Exercise
Return every line below that contains the string "height".

Provided entries
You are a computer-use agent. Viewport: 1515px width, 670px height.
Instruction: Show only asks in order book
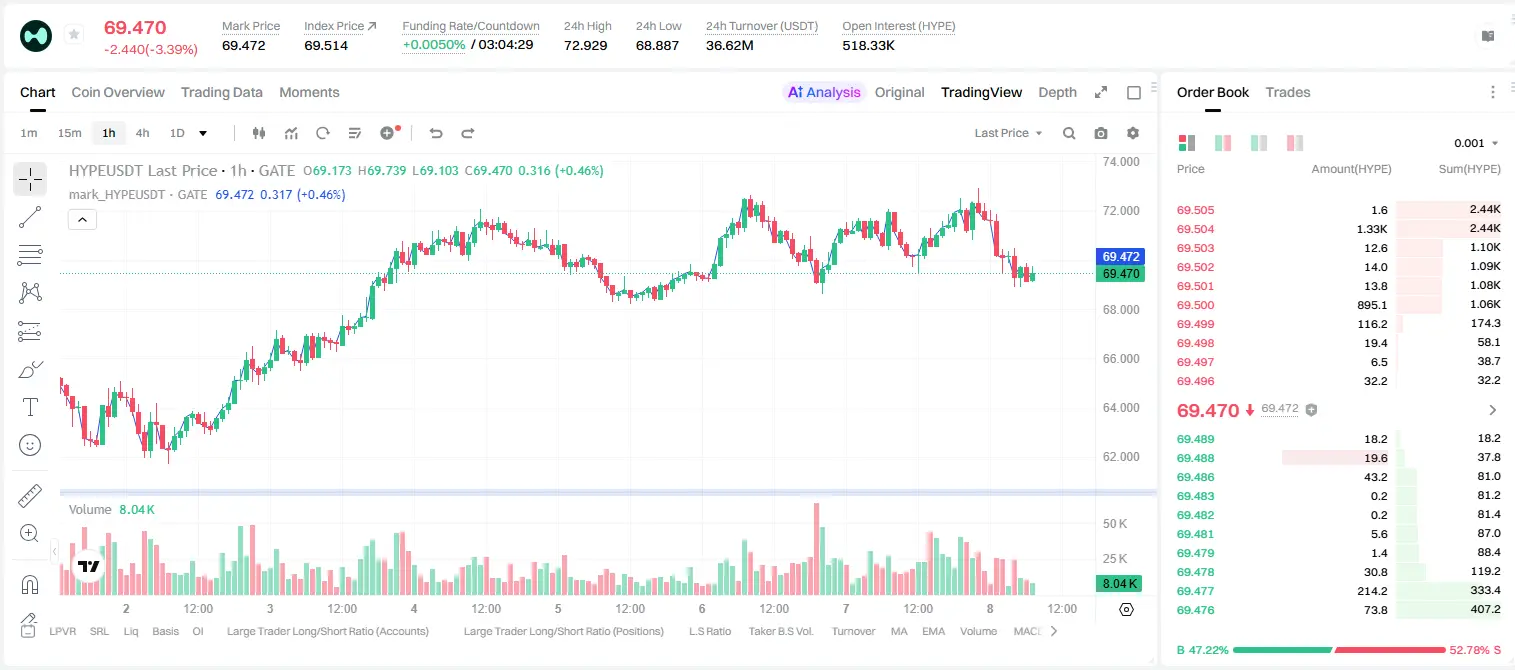point(1295,143)
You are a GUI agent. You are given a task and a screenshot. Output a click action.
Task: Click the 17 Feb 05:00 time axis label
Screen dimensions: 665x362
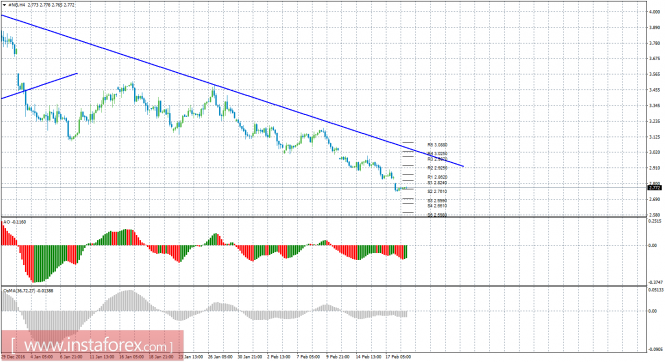pos(400,357)
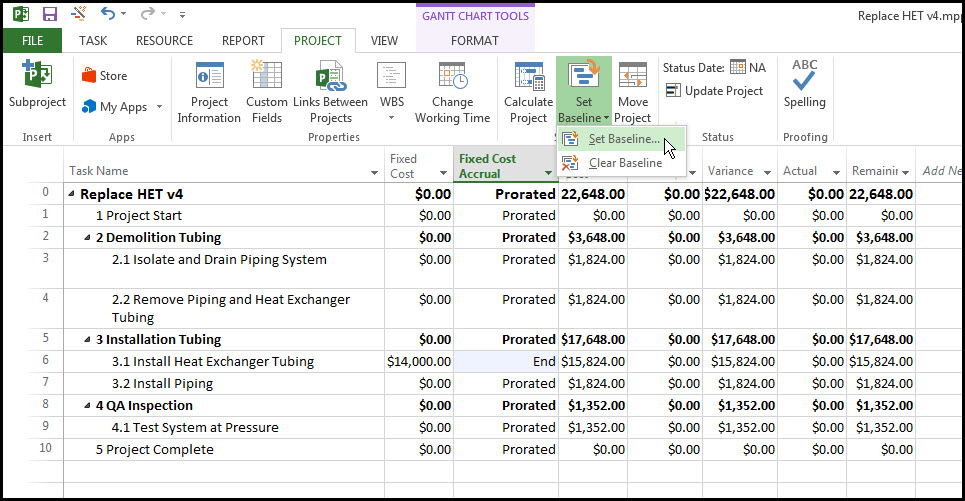Select the $14,000.00 Fixed Cost cell
Image resolution: width=965 pixels, height=501 pixels.
[419, 362]

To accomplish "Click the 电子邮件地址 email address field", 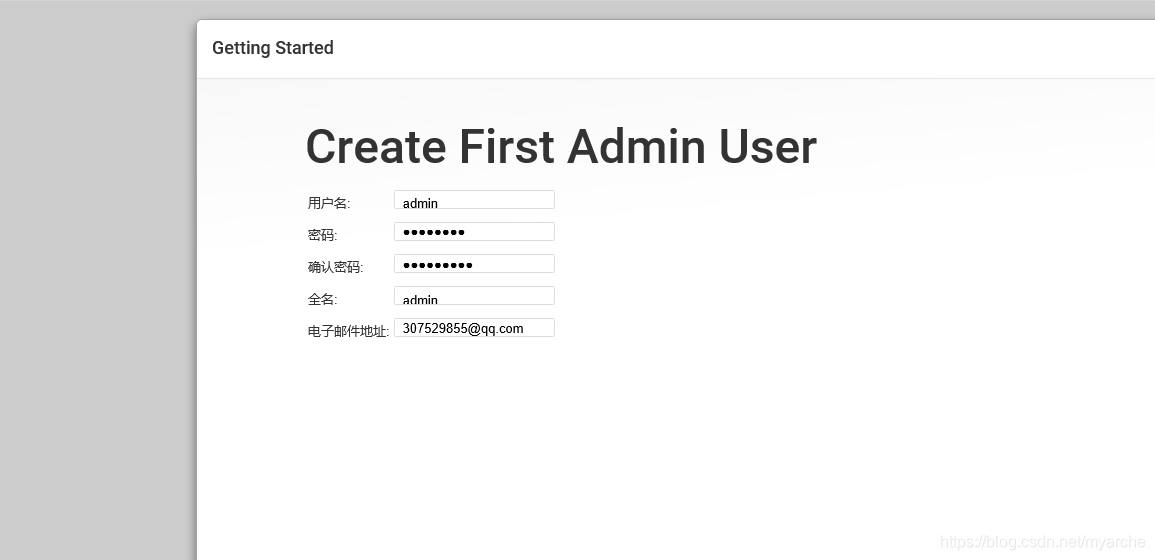I will (474, 328).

The completed task
You are a computer-use agent. Viewport: 1515px width, 670px height.
Image resolution: width=965 pixels, height=501 pixels.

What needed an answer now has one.